Farming has always been my brother’s only dream. In his first Sunday School class, Mrs. Kronk held an Easter lily for her three-year-old charges to sniff. Bill, then Billy, exclaimed, “It smells as good as tractor gas!” By age four, he had mapped out an entire farm under the spreading branches of our backyard elm tree before Dutch Elm Disease. He erected fences and worked the soil with the proper toys to match the season. Disking, plowing, harrowing, and dropping seeds behind his toy planter that couldn’t really drop full-size corn kernels or soybeans into the ground. His tiny plants sprouted and grew, and he cultivated, baled, picked corn, and combined. What implements weren’t available in toy size at the dealer, he made from tin and laths. Bent over the short work bench Dad made him in the separator house, he hammered together a corncrib with lath slats so the corn could dry, cut a heat-houser from a sheet of tin and bolted it onto his little Farmall H, conglomerated a self-propelled combine from wood blocks, lath, and tin before toy combines were on the market, and erected a machine shed from plywood with a tin roof to house his precious implements.

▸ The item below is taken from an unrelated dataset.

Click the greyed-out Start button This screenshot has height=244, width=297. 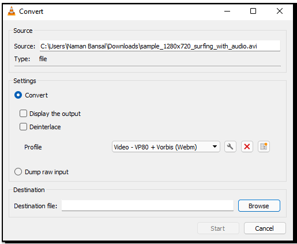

Bill wore out the knees on every pair of his pint-sized overalls, farming his backyard under-the-elm dirt farm. He loved overalls, and his kindergarten picture shows a five-year-old fighting tears because his stern teacher made him drop the overall straps for the picture so he wouldn’t look like a hick farmer. He never wore overalls to school again. But he kept wearing out the knees at home, and Mom patched them all.

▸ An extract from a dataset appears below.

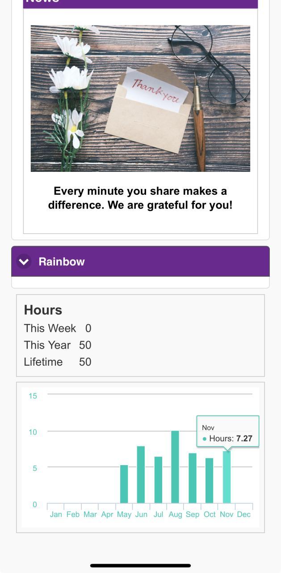The image size is (281, 573).
Task: Open the Thank You news image
Action: click(140, 98)
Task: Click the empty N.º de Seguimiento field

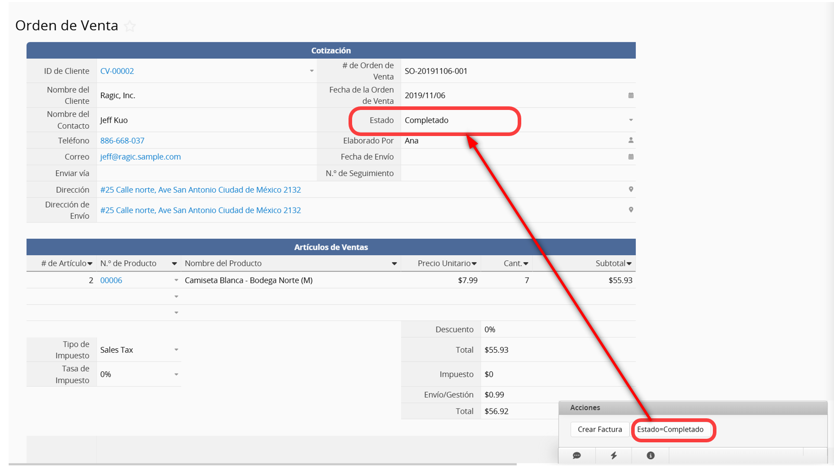Action: point(516,173)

Now that little boy is all grown up and gray around the edges, as he walks among his friends, greeting them, answering questions. Some of these men I haven’t seen for thirty years, and they come up to greet me. My bus driver from grade school is here, my second and third cousins, old neighbors, members of Fjeldberg Lutheran Church. They admire Bill’s care of his tractors, the meticulous maintenance his combine received, and his honesty when asked if things run perfectly. The baler does, and it brings top dollar. The John Deere 3020 brings over $5000, which surprises everyone, and so does a White that Bill says needs bearings.
The John Deere combine, the massive be-all-end-all of the farm, the purpose and the heart of things, is the last thing sold. The combine brings only $3100, $4500 if you count the extra for the corn head and grain head. A new one costs six digits. When the auctioneer, standing on the cab platform points and shout “Sold!” it’s the lowest note of the day, the last of the funeral procession, the lowering of the body into the ground, “ashes to ashes, dust to dust” sprinkled over the casket.
Then it’s over.
I remember a funeral when I realized I was watching a wife become a widow at the moment she turned away from her husband’s grave. This is such a moment.
There’s nothing more to do, and there’ll be no after-burial lunch in the church basement. We’re on our own. We want to turn away, to leave before the men finish loading duals, hooking up planters, driving the last tractor down the driveway. All day, my brother has held himself together. Today, he’s my hero all over again, as he has been since I was three years old and wished I could drive a tractor like he did at six.
The auctioneer sidles up to us and says, “Well, guess it’s all over but the shoutin’.”
Bill and I look at him, at each other, nothing to say back to him. The sun winks through the tissue-paper blue, leaves a thin shadow on the north side of the machine shed, and we load ourselves up and head down the driveway.
We’re a Norwegian Lutheran farm family. There won’t be any shoutin’.